I’m not necessarily arguing for this position as saying we need to address it. “Suicidal AI” is to the problem of constructing FAI as anarchism is to political theory; if you want to build something (an FAI, a good government) then, on the philosophical level, you have to at least take a stab at countering the argument that perhaps it is impossible to build it.
I’m working under the assumption that we don’t really know at this point what “Friendly” means, otherwise there wouldn’t be a problem to solve. We don’t yet know what we want the AI to do.
What we do know about morality is that human beings practice it. So all our moral laws and intuitions are designed, in particular, for small, mortal creatures, living among other small, mortal creatures.
Egalitarianism, for example, only makes sense if “all men are created equal” is more or less a statement of fact. What should an egalitarian human make of a powerful AI? Is it a tyrant? Well, no, a tyrant is a human who behaves as if he’s not equal to other humans; the AI simply isn’t equal. Well, then, is the AI a good citizen? No, not really, because citizens treat each other on an equal footing...

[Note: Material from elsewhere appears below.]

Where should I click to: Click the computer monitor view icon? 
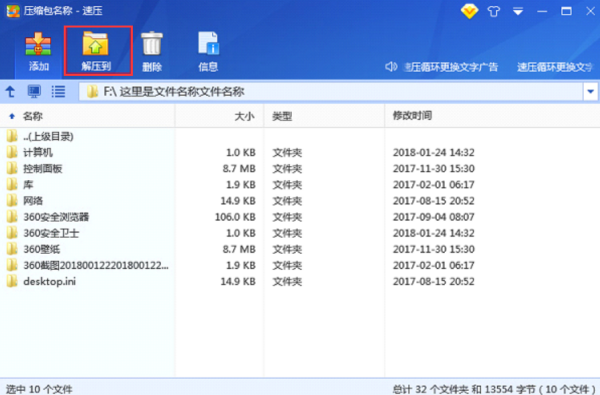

The trouble here, I think, is that really all our notions of goodness are really “what is good for a human to do.” Perhaps you could extend them to “what is good for a Klingon to do”—but a lot of moral opinions are specifically about how to treat other people who are roughly equivalent to yourself. “Do unto others as you would have them do unto you.” The kind of rules you’d set for an AI would be fundamentally different from our rules for ourselves and each other.
It would be as if a human had a special, obsessive concern and care for an ant farm. You can protect the ants from dying. But there are lots of things you can’t do for the ants: be an ant’s friend, respect an ant, keep up your end of a bargain with an ant, treat an ant as a brother…
I had a friend once who said, “If God existed, I would be his enemy.” Couldn’t someone have the same sentiment about an AI?
(As always, I may very well be wrong on the Internet.)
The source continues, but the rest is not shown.